■ **WORK TASK**
Copy the listing below in full and skip every picture.

##### RECORDED INFORMATION #####

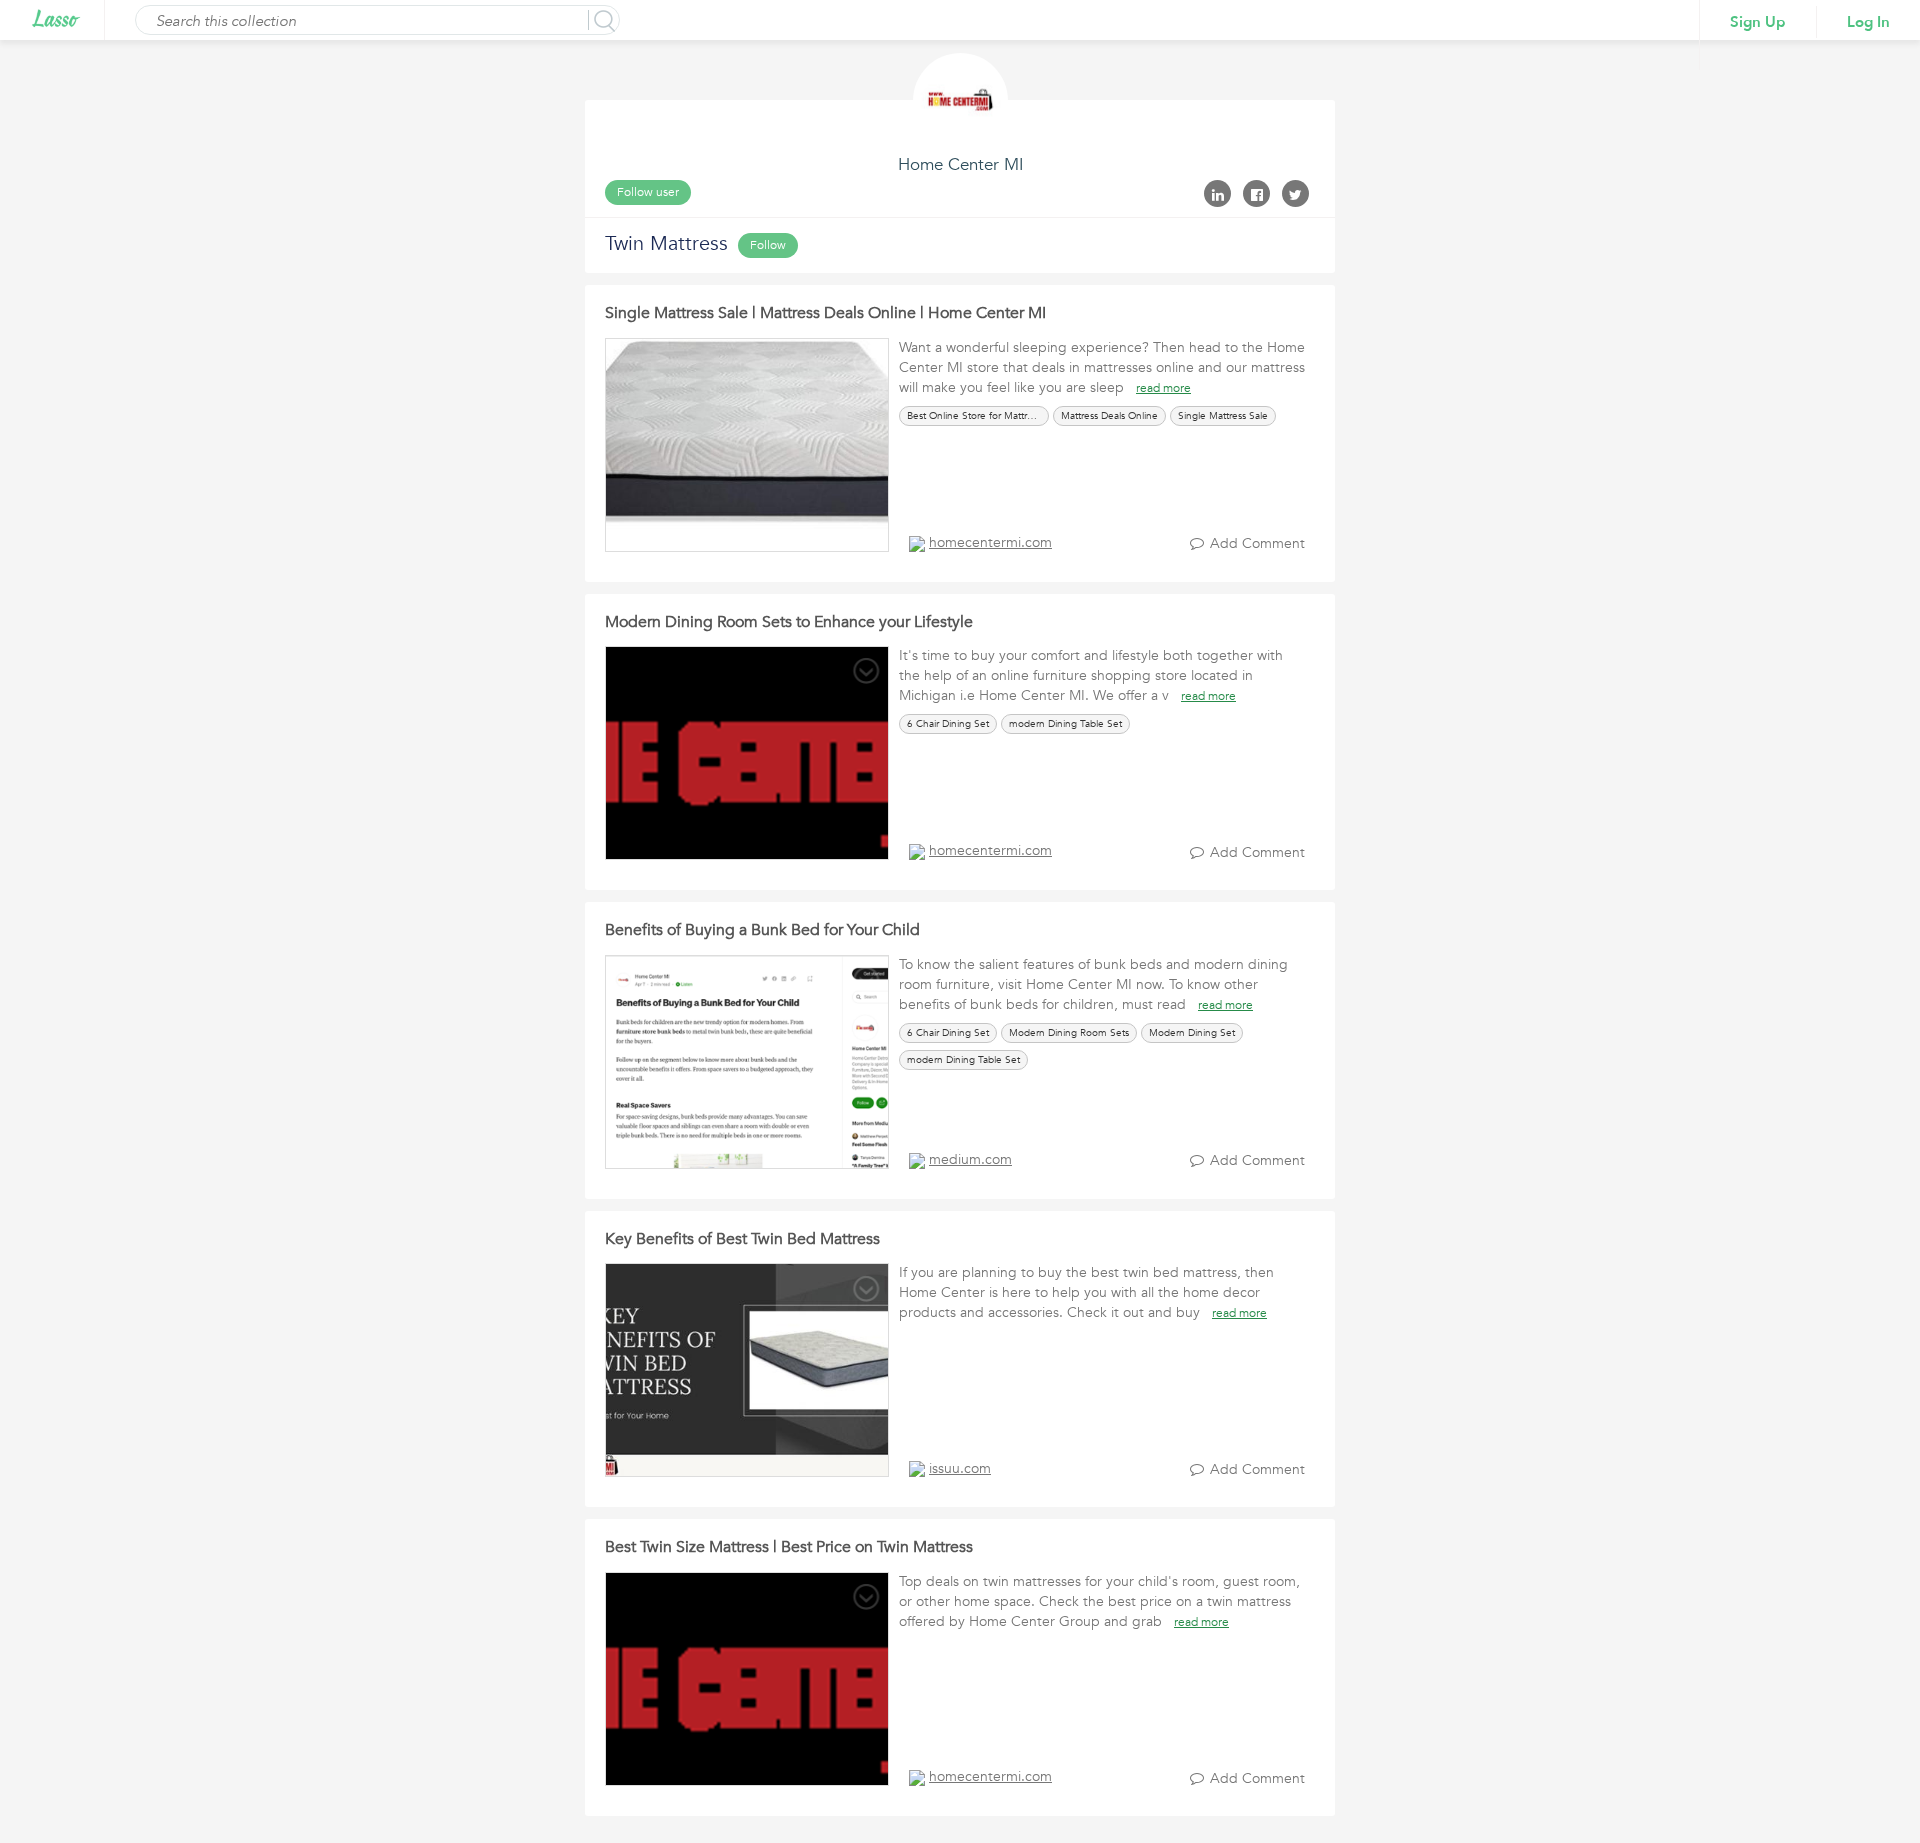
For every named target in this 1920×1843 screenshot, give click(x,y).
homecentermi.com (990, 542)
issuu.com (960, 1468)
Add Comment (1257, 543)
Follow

#####

■ **SOLUTION TO THIS TASK**
For every named target in this 1920×1843 screenshot, give click(x,y).
homecentermi.com (990, 542)
issuu.com (960, 1468)
Add Comment (1257, 543)
Follow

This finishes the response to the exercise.